Mass Deportation and Migrant Crime
This is a guest post by Mario J Cunningham M.
“Mass deportation now!” was the omnipresent motto of banners at the 2024 Trump rallies – replacing the “Build the wall!” of 2016. The re-election of Donald Trump, who openly ran on a mass deportation platform, represents a hard blow for all those concerned about migration justice. The hardening of anti-immigrant rhetoric is now understood as a mandate in the most prominent Western liberal democracy. How should we make sense of this? Paying attention to how this policy was marketed and the role “migrant crime” played in its success sheds light on an often-overlooked normative challenge migrant advocates need to come to terms with.
According to the American Immigration Council, if the Trump administration were to fulfill its mass deportation promise, this would entail the removal of 11 million undocumented immigrants from the US territory. Yet, the financial cost of carrying this operation through is so high that it makes it highly unlikely. Therefore, the upcoming administration has promised to deport 1 million migrants per year. Even if the administration fails to achieve the yearly target, the policy will have extremely disruptive and harmful effects on migrants, their families, and their communities. How were American voters convinced to support this policy? A part of the answer lies in the idea of “migrant crime.”
Since 2016 and throughout his three presidential campaigns, phrases such as “removing the more than two million criminal illegal immigrants from the country” have been omnipresent in Trump’s rallies. Moreover, during the 2024 campaign, Trump’s vice presidential pick J D Vance, and Republican pundits such as CNN’s Scott Jennings have insisted on the idea that mass deportations would mainly focus on criminals. They particularly emphasized this point when pressed on the impact that a mass deportation policy would have on mixed-status families. The deportation of migrant criminals, a policy that gathers mainstream support, was therefore used as the marketing slogan for the broader policy of mass deportation.

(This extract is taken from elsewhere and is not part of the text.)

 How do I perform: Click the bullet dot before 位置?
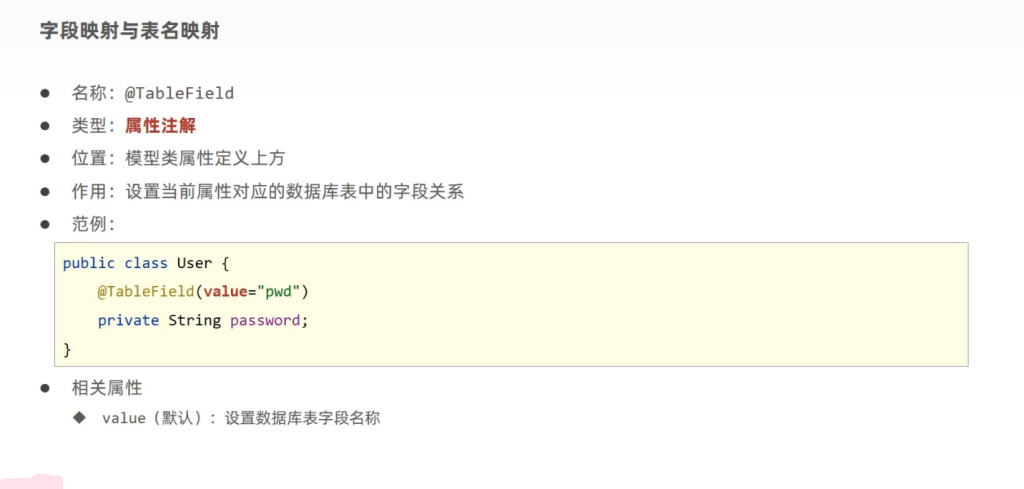(45, 158)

The success of this narrative was such that when asked about it, members of Hispanic communities – who will be the most affected if the policy is carried through due to the high number of undocumented Latin American migrants – disregarded any concern, claiming that deportations would mainly target criminals – as reported by the journalist from El Péndulo in their series on the Hispanic vote in the 2024 election.
Those opposing the mass deportation agenda – and similar anti-immigrant policies – have spent a long time debunking the notion of migrant crime. Namely, they insist on how study after study shows that immigration does not lead to an increase in crime and that immigrants are underrepresented in crime statistics. However, these efforts do not seem to have any impact on the rhetorical appeal of migrant crime as an electoral strategy. I want to offer a hypothesis of why this might be the case.
The true core of the “migrant crime” rhetoric
I surmise that at least two related considerations explain the appeal of the “migrant crime” rhetoric. First, when average citizens think about migrant crime, they do not think about crime rates but about absolute numbers. If this is the case, one crime committed by a migrant suffices as evidence of the claim that immigration increases crime. This might sound too basic and uninformative to an educated public. However, it is a hypothesis that might explain why the general public thinks there is a relationship between immigration and crime.
Second, the average citizen evaluates migrant behavior in a substantively different fashion as he evaluates that of his fellow citizens. While domestic crime is viewed as an inevitable burden to bear, a crime committed by an immigrant is considered a crime that could have been avoided by not allowing entry to that migrant in the first place. Moreover, when governments seem incapable of controlling immigration in a way that prevents the entry of migrants who will commit crimes, citizens might be willing to stop the increase in immigration altogether to avoid the rise in “migrant crime” – as defined in the previous paragraph.
Challenging the “migrant crime” rhetoric
If these considerations are on the right track, they should invite pro-migrant advocates to move away from the debunking of the migrant crime narrative and redirect efforts to a deeper normative issue. Namely, for average citizens, migrants are viewed as voluntary members of the receiving society, unlike citizens – whose membership is involuntary. Citizens’ repudiation of crimes committed by migrants – regardless of the rate – is such that it has a spillover effect strong enough to make them support policies to reduce migration altogether. One could go as far as to say that in citizens’ imaginary, migrants should behave as exemplary citizens or leave – even if citizens themselves do not fulfill such exemplarity.
With the real threat of a mass deportation policy looming large, there are good reasons to pay attention to how a liberal democracy got there. Given that the narrative around “migrant crime” is becoming an electoral success, it might be worth rethinking the approach of debunking such a narrative. If my suggestion has any plausibility, we might have good reasons to move away from focusing on rates and statistics and instead open a societal debate on why expecting all migrants to be exemplary citizens – or go away – is not a reasonable position to hold.
Mario J. Cunningham M. is a PhD Fellow at KU Leuven’s Hoger Instituut voor Wijsbegeerte. His research focuses on migration ethics, specifically the ethical dimensions of economic migration and temporary labor migration programs.